Just came across this article on the challenging environment of medical training, and how it can lead to physician suicide. The article mentions new research that strengthens earlier findings in these areas, but I find the article’s greatest value in detailing some of the problems trainees are likely to experience.
For example, the article chronicles the competitive nature of medical training, and how this makes it hard to ask for help:
Given that students must compete with one another throughout medical school for postgraduate training positions, many have a difficult time admitting to any perceived weakness. For those who do and want help, there are more obstacles: with the sense that peers, faculty members and others are likely to judge distressed students as less competent, it is nearly impossible to find somewhere truly safe to turn.
While the researchers, and article, do not offer much hope for those who are struggling, as Christians God has given us everything we need to thrive. The answers are rarely simple or easily-implemented, but the general contours of a way forward are there.
Consider how the gospel transforms the challenge of competition mentioned above, for instance. Instead of competing with your peers, Christ tells us that, “whatever you do, work at it with all your heart, as working for the Lord, not for men, since you know that you will receive an inheritance from the Lord as a reward.” (Col. 3:23-24).
So what difference does it make? Everything, actually! Look at all the hope contained in these two short verses –
- work at it with all your heart. The call here is to do your personal best, not do whatever it takes to beat everyone else. The result may or may not be better than someone else’s, but that’s up to the Lord.
- as working for the Lord, not for men. It’s easy to focus on pleasing your professors, boss, or attending, but Christ calls you to work for Him. His patience and grace help protect us from burnout and depression.
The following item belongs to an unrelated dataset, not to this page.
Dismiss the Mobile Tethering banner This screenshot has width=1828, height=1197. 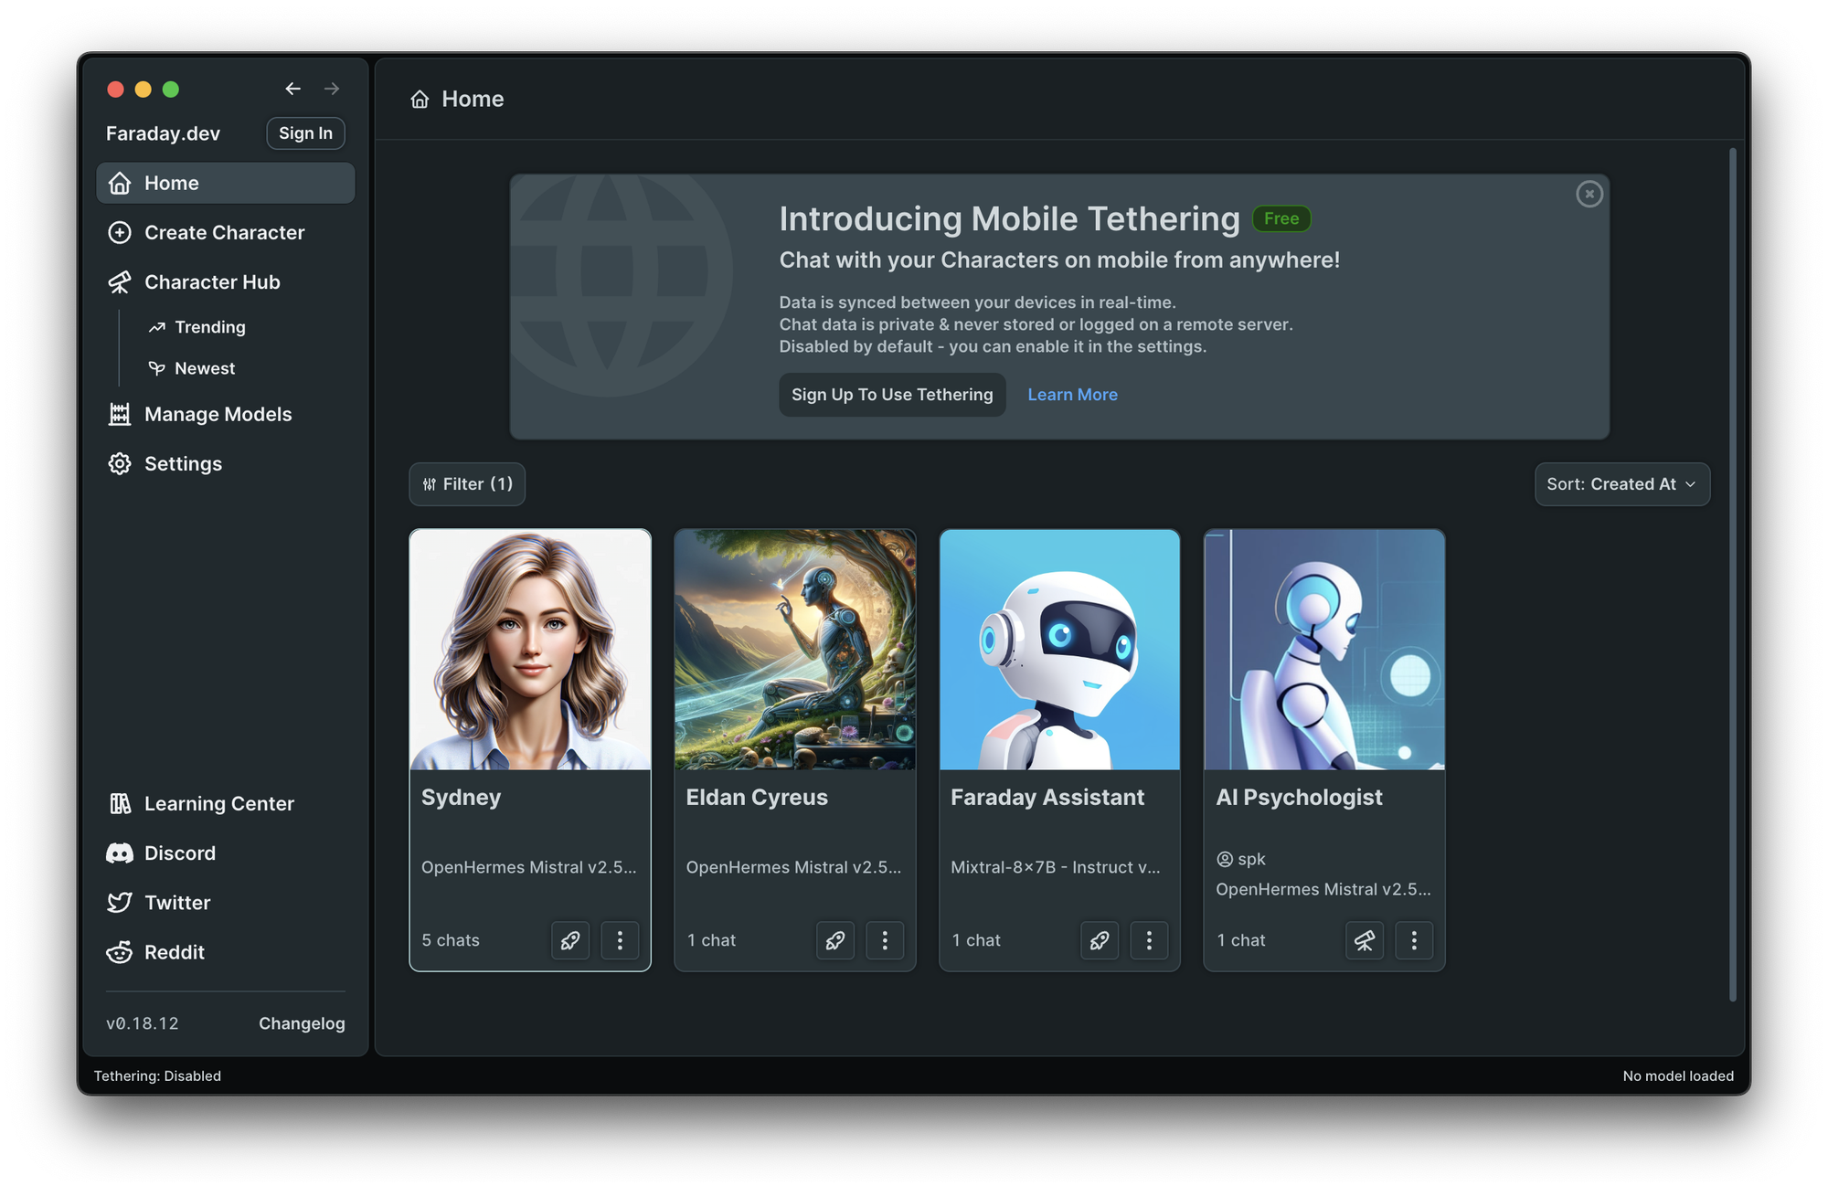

- since you know that you will receive an inheritance from the Lord as a reward. The “inheritance” is an allusion to the land inheritance that Israelites received, which itself was a (albeit imperfect) picture of heaven and salvation. When you go about your training or profession in God’s way, He delights to reward you, and far better than anyone here ever could.
Much more could be said, of course. The main point is that, despite the very real challenges that come with healthcare training, there is practical, moment-by-moment hope in following Christ. If you’re feeling depressed or burnt out, it doesn’t have to stay that way. The key is to find someone who can help you connect the rich resources of the Christian faith to your specific situation.
So, let’s make this more specific. Who can you ask to come alongside you on the journey? And, when will you ask them? May God keep you encouraged as you follow Him in healing others.